THE RECORDS:
====
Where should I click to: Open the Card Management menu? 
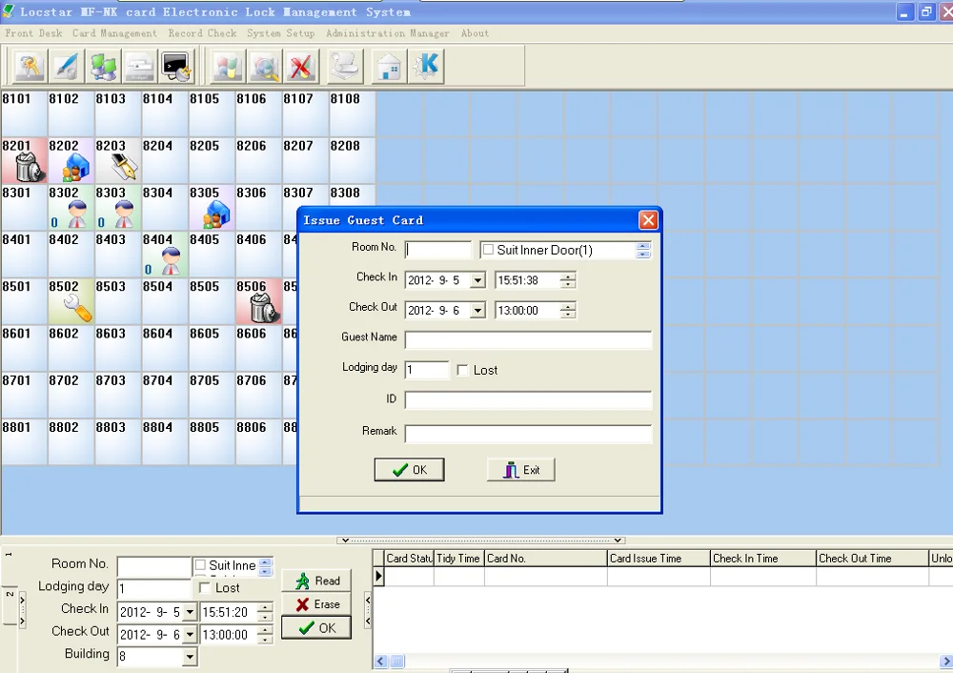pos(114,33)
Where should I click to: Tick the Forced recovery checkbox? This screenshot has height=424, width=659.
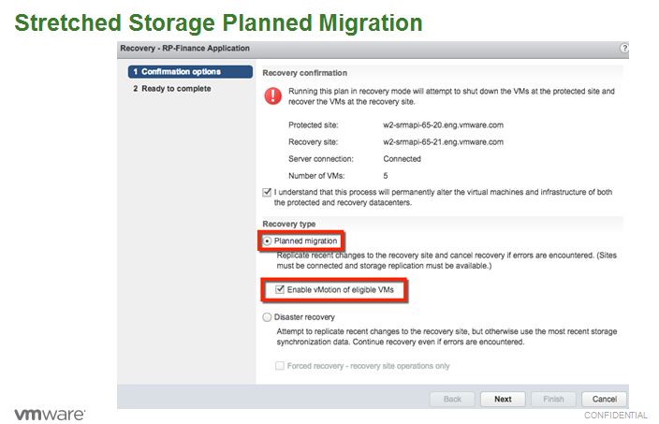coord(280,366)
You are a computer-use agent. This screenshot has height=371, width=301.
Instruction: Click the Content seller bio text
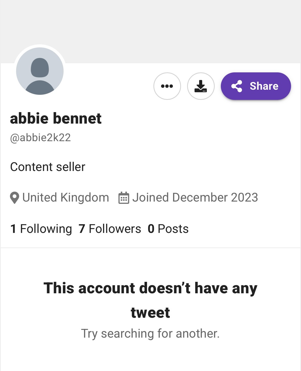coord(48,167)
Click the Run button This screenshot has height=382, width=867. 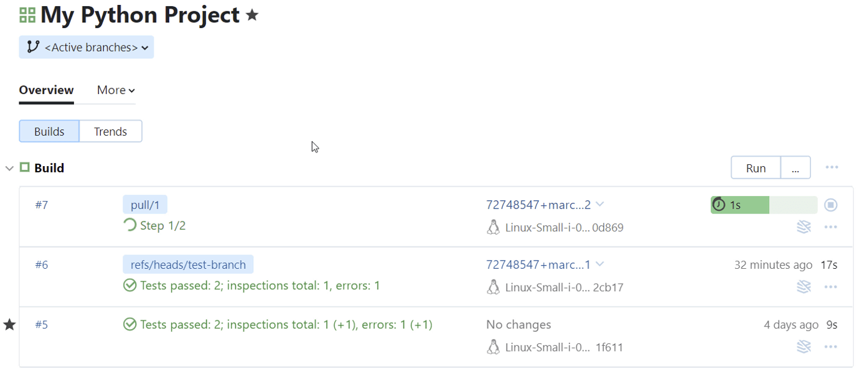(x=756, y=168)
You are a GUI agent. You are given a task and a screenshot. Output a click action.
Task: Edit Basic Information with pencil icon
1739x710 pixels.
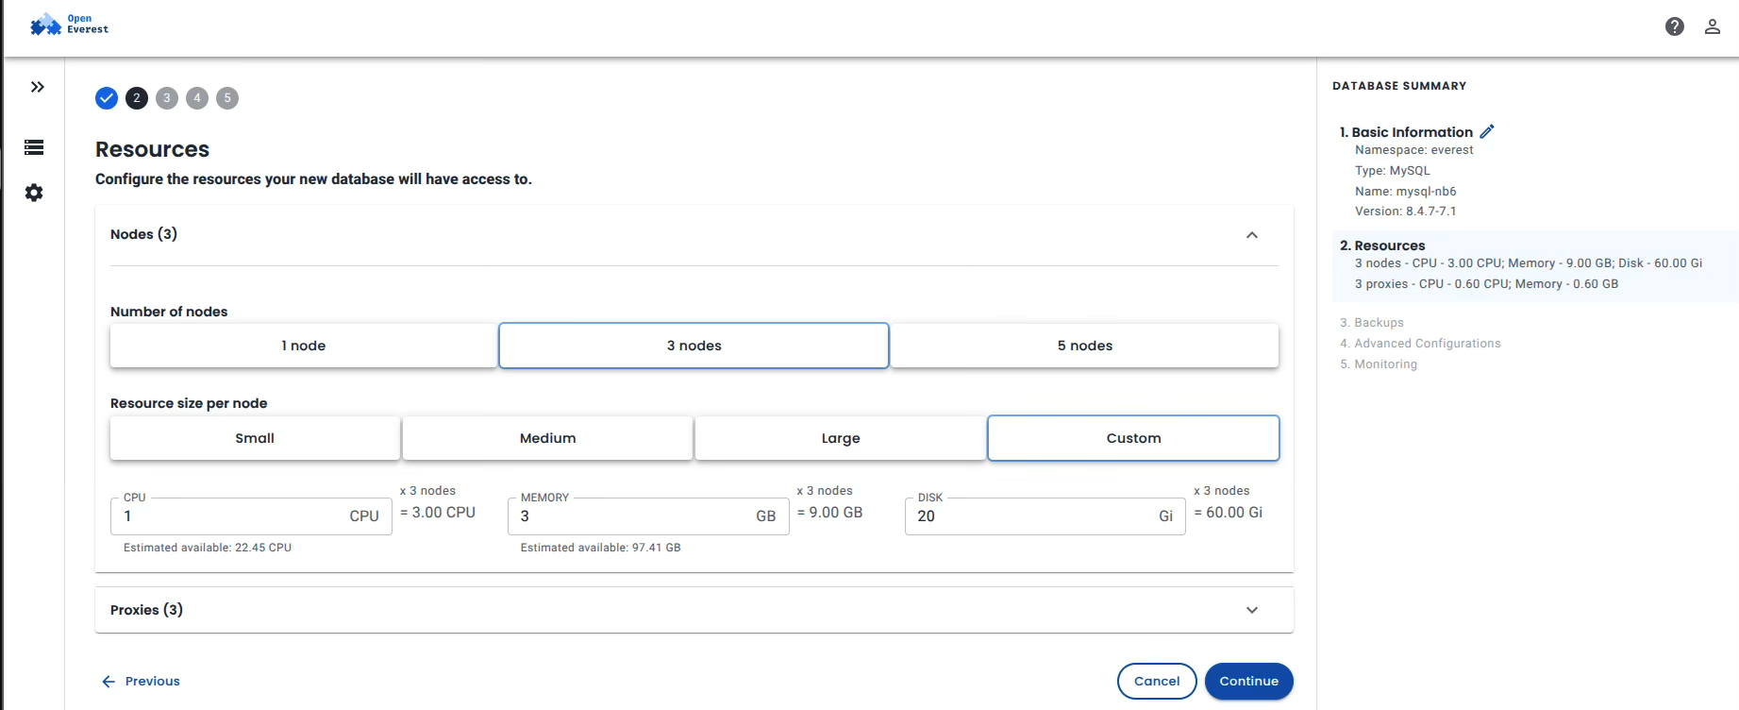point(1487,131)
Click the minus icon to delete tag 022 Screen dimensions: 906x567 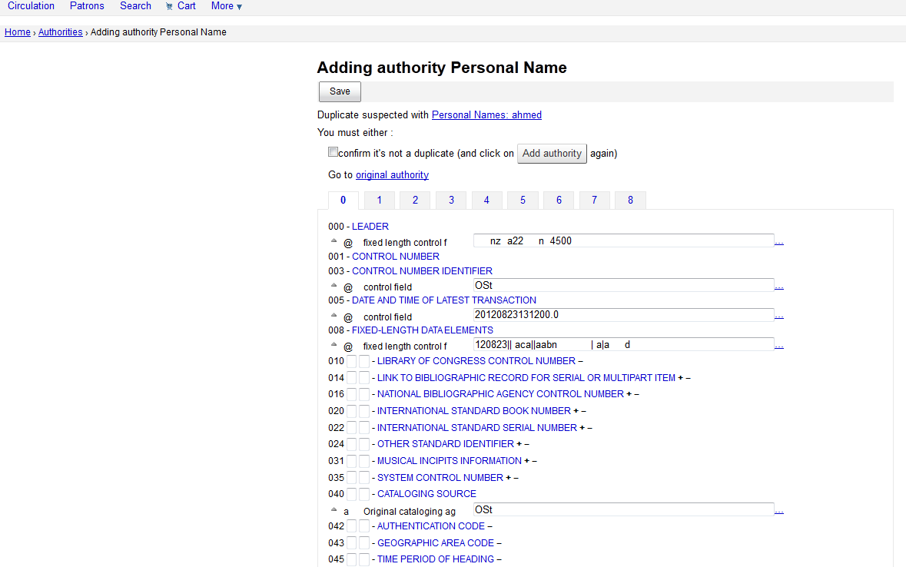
====
REQUIRED ACTION: Using the records above, copy every line that has the word "agent" in it.

EXERCISE ANSWER:
You are a computer-use agent. This screenshot has height=371, width=301.
You are a GUI agent. You are given a task and a screenshot. Output a click action.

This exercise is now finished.